**Work to complete:**
Reproduce every one of the following rows verbatim, with no alteration.

**Records for processing:**
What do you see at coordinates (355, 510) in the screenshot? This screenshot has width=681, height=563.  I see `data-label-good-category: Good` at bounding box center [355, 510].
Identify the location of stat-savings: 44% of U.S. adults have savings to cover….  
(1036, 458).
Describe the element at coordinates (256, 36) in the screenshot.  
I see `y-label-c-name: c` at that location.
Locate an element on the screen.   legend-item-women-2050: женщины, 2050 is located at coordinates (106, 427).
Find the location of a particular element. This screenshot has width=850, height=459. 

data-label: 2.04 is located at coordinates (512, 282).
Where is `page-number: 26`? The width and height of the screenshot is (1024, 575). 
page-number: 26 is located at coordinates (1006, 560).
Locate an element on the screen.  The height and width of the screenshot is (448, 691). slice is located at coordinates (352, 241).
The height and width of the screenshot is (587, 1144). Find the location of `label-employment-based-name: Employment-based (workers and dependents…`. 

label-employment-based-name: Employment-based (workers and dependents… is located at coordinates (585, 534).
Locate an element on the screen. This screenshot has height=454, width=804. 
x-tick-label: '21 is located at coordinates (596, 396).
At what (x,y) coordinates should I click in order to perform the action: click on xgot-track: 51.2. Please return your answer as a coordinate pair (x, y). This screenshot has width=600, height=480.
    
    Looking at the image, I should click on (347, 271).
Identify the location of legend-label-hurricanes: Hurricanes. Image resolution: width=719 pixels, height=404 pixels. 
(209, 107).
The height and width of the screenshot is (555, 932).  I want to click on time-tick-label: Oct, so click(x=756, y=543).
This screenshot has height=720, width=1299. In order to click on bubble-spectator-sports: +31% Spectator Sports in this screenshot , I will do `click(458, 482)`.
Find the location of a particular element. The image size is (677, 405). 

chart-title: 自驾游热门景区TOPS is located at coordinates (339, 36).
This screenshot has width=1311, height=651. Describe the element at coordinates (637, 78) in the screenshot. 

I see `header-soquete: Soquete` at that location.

**Output of the task:**
What do you see at coordinates (355, 510) in the screenshot? This screenshot has width=681, height=563.  I see `data-label-good-category: Good` at bounding box center [355, 510].
Identify the location of stat-savings: 44% of U.S. adults have savings to cover….  
(1036, 458).
Describe the element at coordinates (256, 36) in the screenshot.  
I see `y-label-c-name: c` at that location.
Locate an element on the screen.   legend-item-women-2050: женщины, 2050 is located at coordinates (106, 427).
Find the location of a particular element. This screenshot has width=850, height=459. 

data-label: 2.04 is located at coordinates (512, 282).
Where is `page-number: 26`? The width and height of the screenshot is (1024, 575). 
page-number: 26 is located at coordinates (1006, 560).
Locate an element on the screen.  The height and width of the screenshot is (448, 691). slice is located at coordinates (352, 241).
The height and width of the screenshot is (587, 1144). Find the location of `label-employment-based-name: Employment-based (workers and dependents…`. 

label-employment-based-name: Employment-based (workers and dependents… is located at coordinates (585, 534).
Locate an element on the screen. This screenshot has height=454, width=804. 
x-tick-label: '21 is located at coordinates (596, 396).
At what (x,y) coordinates should I click in order to perform the action: click on xgot-track: 51.2. Please return your answer as a coordinate pair (x, y). This screenshot has width=600, height=480.
    
    Looking at the image, I should click on (347, 271).
Identify the location of legend-label-hurricanes: Hurricanes. Image resolution: width=719 pixels, height=404 pixels. 
(209, 107).
The height and width of the screenshot is (555, 932).  I want to click on time-tick-label: Oct, so click(x=756, y=543).
This screenshot has height=720, width=1299. In order to click on bubble-spectator-sports: +31% Spectator Sports in this screenshot , I will do `click(458, 482)`.
Find the location of a particular element. The image size is (677, 405). 

chart-title: 自驾游热门景区TOPS is located at coordinates (339, 36).
This screenshot has width=1311, height=651. Describe the element at coordinates (637, 78) in the screenshot. 

I see `header-soquete: Soquete` at that location.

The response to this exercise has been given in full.